As a financial advisor, I’ve heard a lot of questions similar to the following:
How much money do I need in order to retire?
Am I saving enough?
Am I on track?
How much can I afford to spend in retirement and still be “OK”?
Since I hear these questions on a weekly basis, it’s easy to assume that everyone wants to retire. However, that is far from the truth. Transamerica’s annual Retirement Survey of Workers shows that only 30% of workers are “very much” looking forward to retirement while 42% are “somewhat” looking forward to it. That means 28% aren’t looking forward to retirement at all! Some people have been waiting for retirement since their first day on the job; they can’t wait to hang up the cleats! Other people can’t imagine life without their work because that is where they find their purpose. So I will challenge you to ask yourself: deep down, do you have the will to retire?

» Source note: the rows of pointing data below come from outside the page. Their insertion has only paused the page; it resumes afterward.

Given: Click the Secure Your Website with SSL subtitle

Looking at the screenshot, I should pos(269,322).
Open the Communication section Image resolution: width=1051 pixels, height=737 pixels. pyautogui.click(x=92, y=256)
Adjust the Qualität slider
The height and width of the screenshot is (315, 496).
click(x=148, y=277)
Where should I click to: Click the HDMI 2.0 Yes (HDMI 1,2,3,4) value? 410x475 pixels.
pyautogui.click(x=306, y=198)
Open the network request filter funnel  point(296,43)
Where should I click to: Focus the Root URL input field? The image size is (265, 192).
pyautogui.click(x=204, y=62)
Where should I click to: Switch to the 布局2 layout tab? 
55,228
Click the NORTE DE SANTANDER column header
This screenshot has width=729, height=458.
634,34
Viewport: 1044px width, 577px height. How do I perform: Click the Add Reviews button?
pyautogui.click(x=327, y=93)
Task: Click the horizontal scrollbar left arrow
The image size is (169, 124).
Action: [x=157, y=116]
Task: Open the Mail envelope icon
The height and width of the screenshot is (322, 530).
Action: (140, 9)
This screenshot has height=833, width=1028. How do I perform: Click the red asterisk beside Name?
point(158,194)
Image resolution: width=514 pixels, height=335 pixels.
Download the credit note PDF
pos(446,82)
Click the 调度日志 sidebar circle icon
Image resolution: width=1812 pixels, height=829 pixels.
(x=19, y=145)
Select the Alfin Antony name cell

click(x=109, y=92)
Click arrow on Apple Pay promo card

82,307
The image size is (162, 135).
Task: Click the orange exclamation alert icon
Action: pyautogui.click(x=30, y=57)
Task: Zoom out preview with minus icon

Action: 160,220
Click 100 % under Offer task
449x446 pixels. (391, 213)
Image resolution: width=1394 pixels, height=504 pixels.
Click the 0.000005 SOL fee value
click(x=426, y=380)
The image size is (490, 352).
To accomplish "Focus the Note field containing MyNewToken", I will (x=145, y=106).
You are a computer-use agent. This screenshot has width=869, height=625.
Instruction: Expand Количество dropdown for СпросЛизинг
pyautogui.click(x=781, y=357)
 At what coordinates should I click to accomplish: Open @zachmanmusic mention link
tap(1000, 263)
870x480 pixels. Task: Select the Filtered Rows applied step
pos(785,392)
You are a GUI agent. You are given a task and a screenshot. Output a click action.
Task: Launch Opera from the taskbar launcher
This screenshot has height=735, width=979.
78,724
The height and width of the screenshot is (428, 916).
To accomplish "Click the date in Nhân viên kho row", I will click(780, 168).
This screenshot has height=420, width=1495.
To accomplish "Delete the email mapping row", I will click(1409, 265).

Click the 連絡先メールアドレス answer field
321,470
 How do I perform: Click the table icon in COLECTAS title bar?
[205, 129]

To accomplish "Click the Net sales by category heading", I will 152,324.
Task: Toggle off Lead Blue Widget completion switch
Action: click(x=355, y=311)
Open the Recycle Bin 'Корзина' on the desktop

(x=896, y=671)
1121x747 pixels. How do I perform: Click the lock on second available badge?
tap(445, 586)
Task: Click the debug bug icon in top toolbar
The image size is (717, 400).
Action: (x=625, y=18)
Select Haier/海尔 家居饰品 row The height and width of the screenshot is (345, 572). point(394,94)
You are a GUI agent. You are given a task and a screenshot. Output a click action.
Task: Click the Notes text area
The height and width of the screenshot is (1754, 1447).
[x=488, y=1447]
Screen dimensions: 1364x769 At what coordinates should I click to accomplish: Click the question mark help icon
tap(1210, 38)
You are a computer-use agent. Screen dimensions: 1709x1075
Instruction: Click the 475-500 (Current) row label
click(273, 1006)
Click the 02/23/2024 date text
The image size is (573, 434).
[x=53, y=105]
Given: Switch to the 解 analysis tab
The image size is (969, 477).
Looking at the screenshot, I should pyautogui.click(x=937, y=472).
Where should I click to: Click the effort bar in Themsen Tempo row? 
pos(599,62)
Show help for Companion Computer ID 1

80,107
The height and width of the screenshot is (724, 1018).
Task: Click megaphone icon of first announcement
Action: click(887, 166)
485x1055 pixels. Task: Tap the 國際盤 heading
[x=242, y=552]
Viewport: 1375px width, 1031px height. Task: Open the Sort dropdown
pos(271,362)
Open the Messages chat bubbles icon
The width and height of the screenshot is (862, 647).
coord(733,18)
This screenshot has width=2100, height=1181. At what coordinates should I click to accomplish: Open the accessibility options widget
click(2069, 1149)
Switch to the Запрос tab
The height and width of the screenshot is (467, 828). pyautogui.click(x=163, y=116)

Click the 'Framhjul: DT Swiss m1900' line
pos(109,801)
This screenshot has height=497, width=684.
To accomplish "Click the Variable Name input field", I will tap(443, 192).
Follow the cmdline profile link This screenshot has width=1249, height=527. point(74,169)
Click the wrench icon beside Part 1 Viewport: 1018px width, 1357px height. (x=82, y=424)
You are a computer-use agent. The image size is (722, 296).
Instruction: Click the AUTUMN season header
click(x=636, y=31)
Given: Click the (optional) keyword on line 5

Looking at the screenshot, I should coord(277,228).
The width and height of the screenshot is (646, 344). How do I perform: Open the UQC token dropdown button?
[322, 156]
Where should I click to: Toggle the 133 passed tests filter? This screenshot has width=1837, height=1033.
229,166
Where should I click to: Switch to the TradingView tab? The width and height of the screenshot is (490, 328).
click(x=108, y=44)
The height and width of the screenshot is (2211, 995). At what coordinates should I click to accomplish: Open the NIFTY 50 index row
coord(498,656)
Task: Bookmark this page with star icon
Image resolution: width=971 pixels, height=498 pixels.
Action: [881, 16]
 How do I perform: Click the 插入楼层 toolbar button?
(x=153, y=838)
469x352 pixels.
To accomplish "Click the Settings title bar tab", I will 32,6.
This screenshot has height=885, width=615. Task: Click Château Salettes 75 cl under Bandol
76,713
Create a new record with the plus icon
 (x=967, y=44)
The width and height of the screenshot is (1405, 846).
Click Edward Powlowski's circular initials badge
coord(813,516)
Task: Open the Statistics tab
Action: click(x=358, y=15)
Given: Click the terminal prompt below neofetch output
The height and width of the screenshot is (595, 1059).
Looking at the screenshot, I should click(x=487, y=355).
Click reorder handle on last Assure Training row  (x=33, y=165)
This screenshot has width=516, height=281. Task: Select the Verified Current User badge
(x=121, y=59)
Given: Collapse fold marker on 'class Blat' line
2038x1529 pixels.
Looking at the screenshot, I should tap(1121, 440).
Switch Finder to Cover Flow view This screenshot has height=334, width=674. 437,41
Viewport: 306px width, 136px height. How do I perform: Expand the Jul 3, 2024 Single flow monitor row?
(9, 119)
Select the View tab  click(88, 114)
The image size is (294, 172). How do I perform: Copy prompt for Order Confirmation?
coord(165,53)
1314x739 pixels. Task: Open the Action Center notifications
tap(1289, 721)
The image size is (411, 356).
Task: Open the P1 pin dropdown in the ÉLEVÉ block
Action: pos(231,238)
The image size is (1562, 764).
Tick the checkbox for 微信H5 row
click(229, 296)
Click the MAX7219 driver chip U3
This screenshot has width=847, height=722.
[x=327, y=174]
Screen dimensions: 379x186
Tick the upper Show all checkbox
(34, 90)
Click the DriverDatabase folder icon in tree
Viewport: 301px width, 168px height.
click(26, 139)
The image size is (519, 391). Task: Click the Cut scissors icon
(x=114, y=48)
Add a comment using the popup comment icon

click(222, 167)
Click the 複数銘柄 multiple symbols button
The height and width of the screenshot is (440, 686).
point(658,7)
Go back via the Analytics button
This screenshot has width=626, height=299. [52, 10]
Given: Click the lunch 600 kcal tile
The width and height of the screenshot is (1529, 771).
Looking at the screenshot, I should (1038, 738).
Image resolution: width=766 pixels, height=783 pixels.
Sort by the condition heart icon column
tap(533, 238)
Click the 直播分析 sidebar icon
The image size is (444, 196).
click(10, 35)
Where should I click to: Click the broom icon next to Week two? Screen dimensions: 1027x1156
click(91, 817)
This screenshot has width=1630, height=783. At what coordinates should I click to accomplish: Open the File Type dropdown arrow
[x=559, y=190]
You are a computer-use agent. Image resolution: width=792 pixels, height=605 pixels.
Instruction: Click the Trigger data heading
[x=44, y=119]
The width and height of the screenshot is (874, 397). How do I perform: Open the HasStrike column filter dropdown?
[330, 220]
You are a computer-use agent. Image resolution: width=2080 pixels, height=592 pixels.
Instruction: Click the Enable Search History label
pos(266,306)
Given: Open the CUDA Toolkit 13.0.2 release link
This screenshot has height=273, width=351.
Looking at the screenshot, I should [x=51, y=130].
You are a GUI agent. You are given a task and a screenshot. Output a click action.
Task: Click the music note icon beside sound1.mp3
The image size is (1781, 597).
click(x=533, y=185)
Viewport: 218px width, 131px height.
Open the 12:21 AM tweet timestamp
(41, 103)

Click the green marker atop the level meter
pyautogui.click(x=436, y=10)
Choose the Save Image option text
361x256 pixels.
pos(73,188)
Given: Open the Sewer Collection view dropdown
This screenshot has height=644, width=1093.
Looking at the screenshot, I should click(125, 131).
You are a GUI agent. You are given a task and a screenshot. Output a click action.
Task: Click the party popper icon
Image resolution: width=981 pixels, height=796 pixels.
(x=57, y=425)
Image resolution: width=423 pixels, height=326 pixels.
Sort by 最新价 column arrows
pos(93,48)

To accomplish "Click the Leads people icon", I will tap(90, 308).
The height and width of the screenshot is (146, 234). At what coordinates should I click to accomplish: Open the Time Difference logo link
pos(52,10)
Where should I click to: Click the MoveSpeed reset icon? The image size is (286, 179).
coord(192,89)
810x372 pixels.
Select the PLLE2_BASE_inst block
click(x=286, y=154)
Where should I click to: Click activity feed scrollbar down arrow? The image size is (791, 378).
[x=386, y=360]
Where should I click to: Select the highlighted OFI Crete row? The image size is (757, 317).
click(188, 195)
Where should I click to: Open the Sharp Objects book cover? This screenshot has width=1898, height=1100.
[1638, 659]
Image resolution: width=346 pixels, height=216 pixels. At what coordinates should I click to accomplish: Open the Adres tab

I’ve had discussions with many clients about what their retirement looks like. Some of these clients are very much on track for their (financial) retirement goals, but cannot answer the following question: what are you planning on doing once you’re done working?. This part of planning needs to be seriously considered. As we know, things don’t always go according to plan….but that doesn’t mean planning serves no purpose! That being said, in addition to having a retirement income plan, you should also have a general plan for how you want to spend your time. You may have passions in your life that have been on the backburner during your career that will be rekindled. You may want to serve others by giving your time and energy to a cause that you believe in. You might even pick up a new hobby post-retirement. We see a fair amount of clients pick up a part-time job where they love showing up, and the “work” keeps their mind sharp. This is a classic case of why we refer to retirement as your “work-optional lifestyle”.
As I’ve recently entered my fourth decade on this planet, I’ve done some self-reflecting and have wondered the same thing: do I want to retire? For me, retirement is still a few decades away at this point. There are times where I envision my work-optional lifestyle: waking up early, grabbing a cup of coffee, and getting a round of golf in before heading to work in the afternoon. There are other times that I see myself still helping clients with their financial planning into my 70s. After all, I really love what I do!
If you have a defined retirement goal, I would encourage you to ask the question, “why?”. For example, why do you want to retire by age 65? Why do you need to have $10,000/month in retirement income? Hopefully by digging deep in your answers to these questions, you’ll realize the purpose of the retirement goals you made in the first place.
Note: I read an article, “The End of Retirement” by John D. Stoll, that inspired me to write this blog post. I’ve also had clients recently ask me about my long-term goals and my own retirement plan so it seemed like the perfect blog topic!